*What you need to do*:
Copy each line below holding "computer".

### Working data ###

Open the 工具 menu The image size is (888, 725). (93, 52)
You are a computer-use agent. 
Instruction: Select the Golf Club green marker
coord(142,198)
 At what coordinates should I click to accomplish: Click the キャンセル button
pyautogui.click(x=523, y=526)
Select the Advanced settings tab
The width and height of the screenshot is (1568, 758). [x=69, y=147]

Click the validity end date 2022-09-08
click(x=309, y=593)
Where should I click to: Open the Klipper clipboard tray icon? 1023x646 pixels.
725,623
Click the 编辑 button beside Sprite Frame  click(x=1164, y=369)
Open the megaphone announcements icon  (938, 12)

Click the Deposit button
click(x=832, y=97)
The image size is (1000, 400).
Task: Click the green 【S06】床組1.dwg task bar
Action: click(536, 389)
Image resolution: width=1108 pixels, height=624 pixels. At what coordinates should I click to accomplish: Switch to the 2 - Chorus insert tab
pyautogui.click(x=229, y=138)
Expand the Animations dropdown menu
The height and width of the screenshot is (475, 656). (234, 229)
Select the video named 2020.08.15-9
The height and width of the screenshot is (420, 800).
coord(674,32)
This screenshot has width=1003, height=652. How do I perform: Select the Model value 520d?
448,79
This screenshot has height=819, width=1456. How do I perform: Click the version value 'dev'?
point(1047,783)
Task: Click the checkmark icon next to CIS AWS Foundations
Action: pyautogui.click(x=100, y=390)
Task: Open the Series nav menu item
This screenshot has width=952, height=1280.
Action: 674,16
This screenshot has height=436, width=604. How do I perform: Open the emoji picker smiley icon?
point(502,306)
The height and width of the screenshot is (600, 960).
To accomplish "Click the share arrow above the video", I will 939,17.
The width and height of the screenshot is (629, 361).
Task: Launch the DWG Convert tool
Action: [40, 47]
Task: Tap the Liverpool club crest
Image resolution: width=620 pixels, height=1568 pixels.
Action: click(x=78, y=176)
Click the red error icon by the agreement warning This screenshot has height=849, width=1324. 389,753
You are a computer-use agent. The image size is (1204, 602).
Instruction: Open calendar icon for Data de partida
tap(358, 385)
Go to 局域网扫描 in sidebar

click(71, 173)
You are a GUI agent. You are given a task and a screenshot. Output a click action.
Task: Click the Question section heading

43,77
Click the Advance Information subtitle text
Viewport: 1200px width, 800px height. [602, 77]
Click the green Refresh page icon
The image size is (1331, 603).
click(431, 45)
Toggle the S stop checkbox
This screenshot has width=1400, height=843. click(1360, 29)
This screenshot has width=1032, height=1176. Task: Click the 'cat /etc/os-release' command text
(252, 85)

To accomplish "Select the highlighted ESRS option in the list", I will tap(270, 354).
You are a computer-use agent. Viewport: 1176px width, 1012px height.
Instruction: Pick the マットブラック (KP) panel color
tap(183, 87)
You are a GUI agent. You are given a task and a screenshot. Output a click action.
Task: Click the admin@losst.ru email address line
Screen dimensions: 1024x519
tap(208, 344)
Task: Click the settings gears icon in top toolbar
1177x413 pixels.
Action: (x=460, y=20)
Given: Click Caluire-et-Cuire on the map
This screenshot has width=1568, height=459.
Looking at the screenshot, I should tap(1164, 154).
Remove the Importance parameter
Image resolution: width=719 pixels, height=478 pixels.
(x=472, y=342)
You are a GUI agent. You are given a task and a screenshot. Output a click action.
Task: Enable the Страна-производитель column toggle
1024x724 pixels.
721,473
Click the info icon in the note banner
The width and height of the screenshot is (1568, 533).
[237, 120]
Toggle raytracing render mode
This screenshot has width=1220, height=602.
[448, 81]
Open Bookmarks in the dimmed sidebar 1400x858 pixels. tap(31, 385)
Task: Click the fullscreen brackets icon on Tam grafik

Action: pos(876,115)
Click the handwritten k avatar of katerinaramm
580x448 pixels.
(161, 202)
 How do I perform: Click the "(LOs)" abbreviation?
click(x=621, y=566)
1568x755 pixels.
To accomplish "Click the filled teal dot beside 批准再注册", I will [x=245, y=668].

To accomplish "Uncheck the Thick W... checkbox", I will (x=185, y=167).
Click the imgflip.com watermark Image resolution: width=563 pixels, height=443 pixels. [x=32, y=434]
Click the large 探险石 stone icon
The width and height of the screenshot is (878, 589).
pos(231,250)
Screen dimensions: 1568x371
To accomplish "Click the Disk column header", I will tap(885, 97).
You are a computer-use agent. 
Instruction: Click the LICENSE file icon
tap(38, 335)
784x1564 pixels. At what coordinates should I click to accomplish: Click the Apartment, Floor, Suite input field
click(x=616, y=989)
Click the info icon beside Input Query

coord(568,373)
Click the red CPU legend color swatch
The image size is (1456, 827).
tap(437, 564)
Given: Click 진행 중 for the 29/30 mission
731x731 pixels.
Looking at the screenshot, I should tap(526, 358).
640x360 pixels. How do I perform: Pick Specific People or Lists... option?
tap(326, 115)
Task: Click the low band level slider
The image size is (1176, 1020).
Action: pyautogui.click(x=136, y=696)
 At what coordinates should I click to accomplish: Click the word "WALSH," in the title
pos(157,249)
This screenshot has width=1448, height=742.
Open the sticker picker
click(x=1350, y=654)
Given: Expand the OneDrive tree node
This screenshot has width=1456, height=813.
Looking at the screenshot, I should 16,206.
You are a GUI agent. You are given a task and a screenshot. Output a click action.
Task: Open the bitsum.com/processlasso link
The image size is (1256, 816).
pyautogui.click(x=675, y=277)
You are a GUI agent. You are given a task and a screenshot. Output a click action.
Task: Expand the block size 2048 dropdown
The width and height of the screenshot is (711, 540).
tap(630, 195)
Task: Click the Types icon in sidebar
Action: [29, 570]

###

*Solution*:
You are a computer-use agent. 
You are a computer-use agent. The image size is (1204, 602).
You are a computer-use agent. Viewport: 1176px width, 1012px height.
You are a computer-use agent. 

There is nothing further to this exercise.